The line with "Τεκμήριο ενοχής (67, 1129)" marks where to begin. Please copy it and each line after it to the end of the records below, exactly.

########

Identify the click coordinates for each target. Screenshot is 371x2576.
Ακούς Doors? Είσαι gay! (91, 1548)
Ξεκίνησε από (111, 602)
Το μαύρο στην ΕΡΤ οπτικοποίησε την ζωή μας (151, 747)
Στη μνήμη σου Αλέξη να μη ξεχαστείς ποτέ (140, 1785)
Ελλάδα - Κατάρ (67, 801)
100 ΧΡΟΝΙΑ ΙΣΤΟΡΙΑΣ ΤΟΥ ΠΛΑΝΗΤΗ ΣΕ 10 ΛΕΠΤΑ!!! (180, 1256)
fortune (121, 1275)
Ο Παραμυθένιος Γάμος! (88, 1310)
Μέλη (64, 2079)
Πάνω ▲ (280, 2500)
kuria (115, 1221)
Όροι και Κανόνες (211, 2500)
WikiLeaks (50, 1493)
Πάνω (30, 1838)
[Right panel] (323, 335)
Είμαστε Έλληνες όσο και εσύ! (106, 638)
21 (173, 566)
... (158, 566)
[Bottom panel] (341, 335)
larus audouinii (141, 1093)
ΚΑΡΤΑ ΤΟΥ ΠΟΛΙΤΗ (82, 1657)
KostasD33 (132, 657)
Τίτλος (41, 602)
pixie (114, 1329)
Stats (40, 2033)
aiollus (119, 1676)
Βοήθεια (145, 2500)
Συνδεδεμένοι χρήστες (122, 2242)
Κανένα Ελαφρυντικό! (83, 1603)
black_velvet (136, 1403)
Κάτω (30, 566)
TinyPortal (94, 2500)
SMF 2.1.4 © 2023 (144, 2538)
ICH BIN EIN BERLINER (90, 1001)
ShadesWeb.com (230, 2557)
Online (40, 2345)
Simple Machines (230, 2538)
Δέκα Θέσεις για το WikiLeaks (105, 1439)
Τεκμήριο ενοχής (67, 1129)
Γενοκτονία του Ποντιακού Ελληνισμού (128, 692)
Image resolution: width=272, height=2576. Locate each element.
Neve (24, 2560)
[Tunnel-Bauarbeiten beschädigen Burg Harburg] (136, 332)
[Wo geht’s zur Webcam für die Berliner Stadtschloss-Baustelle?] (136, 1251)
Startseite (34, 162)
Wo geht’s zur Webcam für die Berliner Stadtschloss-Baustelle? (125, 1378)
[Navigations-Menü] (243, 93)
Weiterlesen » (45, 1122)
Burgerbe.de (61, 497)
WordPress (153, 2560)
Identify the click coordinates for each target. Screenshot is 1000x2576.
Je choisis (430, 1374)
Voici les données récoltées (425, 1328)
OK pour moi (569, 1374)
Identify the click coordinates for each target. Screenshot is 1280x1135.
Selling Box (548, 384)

########

[Answer box]:
Τεκμήριο ενοχής (67, 1129)
Γενοκτονία του Ποντιακού Ελληνισμού (128, 692)
Image resolution: width=272, height=2576. Locate each element.
Neve (24, 2560)
[Tunnel-Bauarbeiten beschädigen Burg Harburg] (136, 332)
[Wo geht’s zur Webcam für die Berliner Stadtschloss-Baustelle?] (136, 1251)
Startseite (34, 162)
Wo geht’s zur Webcam für die Berliner Stadtschloss-Baustelle? (125, 1378)
[Navigations-Menü] (243, 93)
Weiterlesen » (45, 1122)
Burgerbe.de (61, 497)
WordPress (153, 2560)
Identify the click coordinates for each target. Screenshot is 1000x2576.
Je choisis (430, 1374)
Voici les données récoltées (425, 1328)
OK pour moi (569, 1374)
Identify the click coordinates for each target. Screenshot is 1280x1135.
Selling Box (548, 384)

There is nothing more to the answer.